Archive for January, 2008
27 01. 08 This place never ceases to surprise me. Last Friday I had to go to the mairie for some information and,whilst waiting for the lady to get off the phone, picked up the local newsletter only to discover that we had a film festival this weekend. It was billed as a festival celebrating the relationship between film and architecture and the special guest was Peter Greenaway. As a long time fan of Mr Greenaway’s work I was delighted, so duly turned up to the round table discussion on Saturday afternoon. This was mainly conducted in English (not sure what the Clermontais thought of this) with Mr Greenaway passionately declaring that since the invention of the remote, cinema as we know it was dead. All of which didn’t seem to have a lot to do with architecture but was very interesting. In the evening there was an advance screening of his film on Rembrandt entitled Nightwatching, a fictionalised bio of the painter based on his famous painting The Nightwatch. Fascinating movie with the usual Greenaway trademarks of a certain exuberant bawdiness and wonderful painterly lighting and colours. Worth seeing.

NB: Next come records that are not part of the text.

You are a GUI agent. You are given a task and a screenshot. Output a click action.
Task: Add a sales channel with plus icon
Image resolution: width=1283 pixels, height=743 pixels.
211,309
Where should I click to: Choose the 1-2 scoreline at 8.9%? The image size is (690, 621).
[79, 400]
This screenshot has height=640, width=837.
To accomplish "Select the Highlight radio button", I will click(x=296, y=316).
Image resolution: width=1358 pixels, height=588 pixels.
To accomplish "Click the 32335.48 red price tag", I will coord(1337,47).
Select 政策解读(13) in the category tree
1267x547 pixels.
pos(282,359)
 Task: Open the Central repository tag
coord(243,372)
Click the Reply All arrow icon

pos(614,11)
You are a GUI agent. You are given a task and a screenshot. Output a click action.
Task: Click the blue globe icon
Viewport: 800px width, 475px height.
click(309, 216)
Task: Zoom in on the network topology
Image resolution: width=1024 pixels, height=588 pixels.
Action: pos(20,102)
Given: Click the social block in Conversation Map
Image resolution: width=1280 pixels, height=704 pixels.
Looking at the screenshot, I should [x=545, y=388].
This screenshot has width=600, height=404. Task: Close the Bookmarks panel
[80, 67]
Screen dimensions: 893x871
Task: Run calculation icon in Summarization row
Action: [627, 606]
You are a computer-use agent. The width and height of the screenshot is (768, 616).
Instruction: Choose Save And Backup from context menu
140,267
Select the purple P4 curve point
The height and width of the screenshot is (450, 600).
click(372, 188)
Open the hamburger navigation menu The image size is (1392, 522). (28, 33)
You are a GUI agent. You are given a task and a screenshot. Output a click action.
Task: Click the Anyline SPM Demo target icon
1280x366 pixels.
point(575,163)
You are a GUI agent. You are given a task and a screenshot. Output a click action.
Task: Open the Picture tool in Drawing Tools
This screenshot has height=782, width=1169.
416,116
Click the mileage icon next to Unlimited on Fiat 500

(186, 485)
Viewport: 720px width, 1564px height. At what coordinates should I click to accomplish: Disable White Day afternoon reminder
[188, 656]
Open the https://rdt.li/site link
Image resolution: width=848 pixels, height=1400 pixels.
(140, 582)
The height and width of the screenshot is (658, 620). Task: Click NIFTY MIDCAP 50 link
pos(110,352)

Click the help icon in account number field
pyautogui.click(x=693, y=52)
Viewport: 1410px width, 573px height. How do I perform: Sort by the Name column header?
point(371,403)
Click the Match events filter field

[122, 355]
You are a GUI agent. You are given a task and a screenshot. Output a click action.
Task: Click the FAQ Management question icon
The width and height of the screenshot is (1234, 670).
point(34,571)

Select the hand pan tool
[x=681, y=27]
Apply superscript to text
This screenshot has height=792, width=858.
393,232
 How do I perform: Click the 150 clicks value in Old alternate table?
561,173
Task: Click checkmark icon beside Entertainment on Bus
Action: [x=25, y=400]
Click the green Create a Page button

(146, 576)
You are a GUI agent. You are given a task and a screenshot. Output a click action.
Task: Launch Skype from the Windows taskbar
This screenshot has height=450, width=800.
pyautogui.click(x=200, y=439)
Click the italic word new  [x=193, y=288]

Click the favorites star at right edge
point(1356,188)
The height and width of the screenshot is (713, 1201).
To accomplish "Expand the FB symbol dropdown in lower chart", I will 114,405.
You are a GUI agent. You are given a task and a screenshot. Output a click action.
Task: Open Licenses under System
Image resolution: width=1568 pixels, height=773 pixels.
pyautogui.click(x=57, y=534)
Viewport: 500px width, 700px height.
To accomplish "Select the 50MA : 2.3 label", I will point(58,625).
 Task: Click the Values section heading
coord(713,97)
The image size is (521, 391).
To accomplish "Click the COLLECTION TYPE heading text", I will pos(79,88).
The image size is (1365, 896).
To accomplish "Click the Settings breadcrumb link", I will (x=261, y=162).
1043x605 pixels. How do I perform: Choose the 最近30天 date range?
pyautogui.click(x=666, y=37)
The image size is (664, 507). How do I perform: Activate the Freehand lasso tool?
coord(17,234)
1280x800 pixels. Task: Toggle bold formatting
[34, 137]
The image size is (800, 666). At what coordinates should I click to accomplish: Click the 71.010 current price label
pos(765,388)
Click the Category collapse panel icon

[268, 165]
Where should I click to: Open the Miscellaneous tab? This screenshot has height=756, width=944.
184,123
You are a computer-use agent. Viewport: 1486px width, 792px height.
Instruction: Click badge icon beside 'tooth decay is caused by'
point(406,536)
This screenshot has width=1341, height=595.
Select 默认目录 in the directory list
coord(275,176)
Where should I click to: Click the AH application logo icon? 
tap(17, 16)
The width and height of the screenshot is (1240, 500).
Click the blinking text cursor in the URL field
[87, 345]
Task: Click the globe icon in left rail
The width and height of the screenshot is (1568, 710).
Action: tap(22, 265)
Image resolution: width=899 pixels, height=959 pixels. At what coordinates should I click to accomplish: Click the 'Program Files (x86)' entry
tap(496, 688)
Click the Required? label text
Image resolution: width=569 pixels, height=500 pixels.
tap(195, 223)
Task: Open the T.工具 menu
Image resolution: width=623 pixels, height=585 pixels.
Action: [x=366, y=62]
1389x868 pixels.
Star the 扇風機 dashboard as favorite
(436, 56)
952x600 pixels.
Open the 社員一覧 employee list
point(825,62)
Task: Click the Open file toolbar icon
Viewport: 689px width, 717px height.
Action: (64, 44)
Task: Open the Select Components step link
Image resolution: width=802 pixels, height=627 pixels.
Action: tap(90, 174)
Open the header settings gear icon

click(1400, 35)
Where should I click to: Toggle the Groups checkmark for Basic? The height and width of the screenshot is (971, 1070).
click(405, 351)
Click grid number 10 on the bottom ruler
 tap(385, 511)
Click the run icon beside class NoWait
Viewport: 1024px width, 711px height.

I spent Christmas in Toronto visiting friends and generally trying to stay in touch, house sitting Maryann and Gregory’s house and looking after their dog Jake. Julia and Daisy stayed with me whilst they were in town so Jake was quite happy having all this new company and in particular he enjoyed Daisy who was always either taking him for walks or bathing him! Snow before Christmas allowed Daisy to renew her tobogganing skills and just after Christmas I was also lucky enough to be around when Poppy first began to walk. She is now really mobile and is constantly exploring and keeping everybody on their toes too. En route back to Clermont stayed with Julia and Daisy in Windsor for 10 days before heading back down here. Whilst in the UK visited the Sir John Soane Museum in London and also went to an exhibit of Sickert nudes at the Courtauld. The Soane is really worth a visit to see what he did with natural light in a Georgian house and also to see the collection of original Hogarth paintings.